YOUR OBJECTIVE ▸ Copy the records below word for word, keeping every line as it stands.

## Begin

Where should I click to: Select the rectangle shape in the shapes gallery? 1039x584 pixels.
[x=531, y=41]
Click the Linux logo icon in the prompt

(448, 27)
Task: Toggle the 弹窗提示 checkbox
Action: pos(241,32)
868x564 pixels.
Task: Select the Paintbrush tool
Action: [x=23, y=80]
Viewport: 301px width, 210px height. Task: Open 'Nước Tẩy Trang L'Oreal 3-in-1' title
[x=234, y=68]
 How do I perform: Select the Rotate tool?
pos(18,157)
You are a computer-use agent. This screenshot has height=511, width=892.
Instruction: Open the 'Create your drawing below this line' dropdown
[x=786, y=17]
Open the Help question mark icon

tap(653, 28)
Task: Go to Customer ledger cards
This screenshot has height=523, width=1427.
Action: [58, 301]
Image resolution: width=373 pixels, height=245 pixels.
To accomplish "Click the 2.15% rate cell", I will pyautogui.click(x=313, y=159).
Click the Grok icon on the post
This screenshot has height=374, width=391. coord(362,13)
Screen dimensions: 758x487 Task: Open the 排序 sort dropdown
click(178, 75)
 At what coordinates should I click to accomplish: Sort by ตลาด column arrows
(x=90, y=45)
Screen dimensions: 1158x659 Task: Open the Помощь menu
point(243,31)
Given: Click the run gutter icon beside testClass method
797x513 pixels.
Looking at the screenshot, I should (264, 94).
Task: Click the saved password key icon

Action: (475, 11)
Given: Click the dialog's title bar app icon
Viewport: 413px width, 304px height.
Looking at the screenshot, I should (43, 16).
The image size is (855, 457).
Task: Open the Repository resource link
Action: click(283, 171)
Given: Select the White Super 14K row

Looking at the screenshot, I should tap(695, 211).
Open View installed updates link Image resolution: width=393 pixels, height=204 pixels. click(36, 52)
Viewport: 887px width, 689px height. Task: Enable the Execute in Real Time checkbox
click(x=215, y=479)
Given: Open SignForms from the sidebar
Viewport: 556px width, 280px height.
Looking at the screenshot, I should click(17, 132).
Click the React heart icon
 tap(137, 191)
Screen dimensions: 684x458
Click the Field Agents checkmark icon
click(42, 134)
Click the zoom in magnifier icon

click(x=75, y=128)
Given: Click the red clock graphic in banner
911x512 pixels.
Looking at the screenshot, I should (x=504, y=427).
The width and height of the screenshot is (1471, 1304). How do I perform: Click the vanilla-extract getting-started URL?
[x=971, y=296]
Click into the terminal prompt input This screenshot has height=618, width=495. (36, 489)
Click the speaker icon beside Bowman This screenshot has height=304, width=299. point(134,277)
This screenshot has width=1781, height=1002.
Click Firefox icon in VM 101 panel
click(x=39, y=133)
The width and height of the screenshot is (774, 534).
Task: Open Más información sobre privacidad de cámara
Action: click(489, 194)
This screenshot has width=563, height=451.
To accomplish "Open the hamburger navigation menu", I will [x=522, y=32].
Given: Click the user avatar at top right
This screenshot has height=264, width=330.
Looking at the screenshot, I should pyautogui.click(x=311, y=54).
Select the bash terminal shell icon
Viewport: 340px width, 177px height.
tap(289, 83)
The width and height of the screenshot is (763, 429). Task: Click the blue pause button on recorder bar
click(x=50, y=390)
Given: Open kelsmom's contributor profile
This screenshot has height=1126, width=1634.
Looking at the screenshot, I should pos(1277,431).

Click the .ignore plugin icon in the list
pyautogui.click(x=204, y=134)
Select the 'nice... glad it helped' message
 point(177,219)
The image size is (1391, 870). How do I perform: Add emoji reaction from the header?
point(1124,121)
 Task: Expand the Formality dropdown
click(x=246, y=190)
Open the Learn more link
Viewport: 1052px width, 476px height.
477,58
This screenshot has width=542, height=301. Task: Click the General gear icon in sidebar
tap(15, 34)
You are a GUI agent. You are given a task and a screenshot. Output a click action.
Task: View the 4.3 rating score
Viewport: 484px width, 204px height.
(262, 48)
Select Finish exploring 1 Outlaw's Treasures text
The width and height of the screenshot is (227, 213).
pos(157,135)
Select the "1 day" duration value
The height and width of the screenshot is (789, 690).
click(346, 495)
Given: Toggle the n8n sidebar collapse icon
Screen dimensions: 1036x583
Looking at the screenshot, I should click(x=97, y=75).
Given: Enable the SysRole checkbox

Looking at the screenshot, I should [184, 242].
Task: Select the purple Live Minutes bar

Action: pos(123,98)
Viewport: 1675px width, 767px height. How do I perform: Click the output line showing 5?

## End

PROBLEM SOLUTION ▸
Where should I click to: Select the rectangle shape in the shapes gallery? 1039x584 pixels.
[x=531, y=41]
Click the Linux logo icon in the prompt

(448, 27)
Task: Toggle the 弹窗提示 checkbox
Action: pos(241,32)
868x564 pixels.
Task: Select the Paintbrush tool
Action: [x=23, y=80]
Viewport: 301px width, 210px height. Task: Open 'Nước Tẩy Trang L'Oreal 3-in-1' title
[x=234, y=68]
 How do I perform: Select the Rotate tool?
pos(18,157)
You are a computer-use agent. This screenshot has height=511, width=892.
Instruction: Open the 'Create your drawing below this line' dropdown
[x=786, y=17]
Open the Help question mark icon

tap(653, 28)
Task: Go to Customer ledger cards
This screenshot has height=523, width=1427.
Action: [58, 301]
Image resolution: width=373 pixels, height=245 pixels.
To accomplish "Click the 2.15% rate cell", I will pyautogui.click(x=313, y=159).
Click the Grok icon on the post
This screenshot has height=374, width=391. coord(362,13)
Screen dimensions: 758x487 Task: Open the 排序 sort dropdown
click(178, 75)
 At what coordinates should I click to accomplish: Sort by ตลาด column arrows
(x=90, y=45)
Screen dimensions: 1158x659 Task: Open the Помощь menu
point(243,31)
Given: Click the run gutter icon beside testClass method
797x513 pixels.
Looking at the screenshot, I should (264, 94).
Task: Click the saved password key icon

Action: (475, 11)
Given: Click the dialog's title bar app icon
Viewport: 413px width, 304px height.
Looking at the screenshot, I should (43, 16).
The image size is (855, 457).
Task: Open the Repository resource link
Action: click(283, 171)
Given: Select the White Super 14K row

Looking at the screenshot, I should tap(695, 211).
Open View installed updates link Image resolution: width=393 pixels, height=204 pixels. click(36, 52)
Viewport: 887px width, 689px height. Task: Enable the Execute in Real Time checkbox
click(x=215, y=479)
Given: Open SignForms from the sidebar
Viewport: 556px width, 280px height.
Looking at the screenshot, I should click(17, 132).
Click the React heart icon
 tap(137, 191)
Screen dimensions: 684x458
Click the Field Agents checkmark icon
click(42, 134)
Click the zoom in magnifier icon

click(x=75, y=128)
Given: Click the red clock graphic in banner
911x512 pixels.
Looking at the screenshot, I should (x=504, y=427).
The width and height of the screenshot is (1471, 1304). How do I perform: Click the vanilla-extract getting-started URL?
[x=971, y=296]
Click into the terminal prompt input This screenshot has height=618, width=495. (36, 489)
Click the speaker icon beside Bowman This screenshot has height=304, width=299. point(134,277)
This screenshot has width=1781, height=1002.
Click Firefox icon in VM 101 panel
click(x=39, y=133)
The width and height of the screenshot is (774, 534).
Task: Open Más información sobre privacidad de cámara
Action: click(489, 194)
This screenshot has width=563, height=451.
To accomplish "Open the hamburger navigation menu", I will [x=522, y=32].
Given: Click the user avatar at top right
This screenshot has height=264, width=330.
Looking at the screenshot, I should pyautogui.click(x=311, y=54).
Select the bash terminal shell icon
Viewport: 340px width, 177px height.
tap(289, 83)
The width and height of the screenshot is (763, 429). Task: Click the blue pause button on recorder bar
click(x=50, y=390)
Given: Open kelsmom's contributor profile
This screenshot has height=1126, width=1634.
Looking at the screenshot, I should pos(1277,431).

Click the .ignore plugin icon in the list
pyautogui.click(x=204, y=134)
Select the 'nice... glad it helped' message
 point(177,219)
The image size is (1391, 870). How do I perform: Add emoji reaction from the header?
point(1124,121)
 Task: Expand the Formality dropdown
click(x=246, y=190)
Open the Learn more link
Viewport: 1052px width, 476px height.
477,58
This screenshot has width=542, height=301. Task: Click the General gear icon in sidebar
tap(15, 34)
You are a GUI agent. You are given a task and a screenshot. Output a click action.
Task: View the 4.3 rating score
Viewport: 484px width, 204px height.
(262, 48)
Select Finish exploring 1 Outlaw's Treasures text
The width and height of the screenshot is (227, 213).
pos(157,135)
Select the "1 day" duration value
The height and width of the screenshot is (789, 690).
click(346, 495)
Given: Toggle the n8n sidebar collapse icon
Screen dimensions: 1036x583
Looking at the screenshot, I should click(x=97, y=75).
Given: Enable the SysRole checkbox

Looking at the screenshot, I should [184, 242].
Task: Select the purple Live Minutes bar

Action: pos(123,98)
Viewport: 1675px width, 767px height. How do I perform: Click the output line showing 5?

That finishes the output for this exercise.